We often hear that friendship is about being there for each other through thick and thin. But what happens when “being there” feels more like a required duty than a joy? Navigating a lifelong friendship while your own life feels like it’s falling apart is a heavy lift for anyone, let alone a nineteen-year-old.

One Redditor recently shared her story of a very difficult week that led to a surprising confrontation with her childhood best friend. After a series of personal setbacks, she simply needed a night to herself. The reaction from her friend’s parents, and even her own mother, was unexpected.

This story serves as a gentle but firm reminder that setting boundaries is not just okay; it is absolutely necessary for healthy connections.

The Story

Standing Her Ground: When A Longtime Friend Demands Time You Don’t Have
Not the actual photo

AITA for not going over to my autistic friend's house to bake with her even though I usually go over on Wednesdays?

So I (19F) have an autistic friend (19F) "Ally". Ally's mom and my mom have been friends since childhood, so Ally and I have known each other since birth.

She was diagnosed at around 5 and is autistic with some OCD issues. Like, everything has to be a certain way

or be a multiple of 1, 3, 5, or 10. Ally is not the easiest person to be around sometimes. I don't really know

how to explain it. She can be a little too truthful (like just saying "you look like s__t" when you are having a bad

hair day), has a hard time with sympathy, and is very high-energy. She is also a lot of fun too. She is creative,

funny, and I like hanging out with her but I have to be in the right state of mind for it. Well this

week has been awful for me. The store I work for went out of business, so I am out of a job. My

laptop was ruined because my sister spilt Starbucks on it. I am having the worst pms cramps and bloating. I found out

my BF has been sliding in and out of other girl's dms. And I had a spat with some of my other friends

because they either knew or were messaging him. Anyway, I usually go over to Ally's on Wednesday evenings and we bake. This started

maybe 4 years ago now. It's usually whatever dessert she wants to try out, and I am fine with that. But I just

didn't feel all that great this week, and I didn't want to be around ANYONE. So, I texted Ally, her mom, and her

dad around 10 AM and told them that I was just going to stay in tonight. I finished my online classes then went

in my room and took a long nap. Well I slept through my phone going off or something, because I woke up to

all of these angry texts and calls from Ally's parents. Apparently, she had some kind of a meltdown because she really wanted me

to come over. She trashed the kitchen, got flour all over the house, and broke some of their baking dishes. They were blaming

me for not wanting to come over and bake with her, because I threw off her schedule and then she spiraled. Then my

mom came home from work and was angry with me too. She was mad because her bff was mad with her and asking

why I didn't go over. Well I told her why and she said my reasons weren't good enough. She said I was being

a bad friend to Ally and should have gone over anyway. I went back to my room, locked the door, and cried for

a while. When my dad got home, my mom talked to him first. He was mad too, until I explained my side of

things then he said he agreed with me.
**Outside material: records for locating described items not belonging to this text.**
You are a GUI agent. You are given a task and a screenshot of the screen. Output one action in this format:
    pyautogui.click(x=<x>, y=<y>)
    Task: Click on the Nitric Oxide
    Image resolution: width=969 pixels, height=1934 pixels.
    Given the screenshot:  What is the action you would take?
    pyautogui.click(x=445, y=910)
Now my mom is mad at both if us and trying to patch things up

with her friend. It's not like I wanted Ally to have a meltdown or anything. Its not even like I was just avoiding

her either, because I didn't want to be around anyone. That and now my mom is pissed at me too. Was I wrong

to not go over? I mean I know she has a schedule and everything, but not everything in life goes according to plan.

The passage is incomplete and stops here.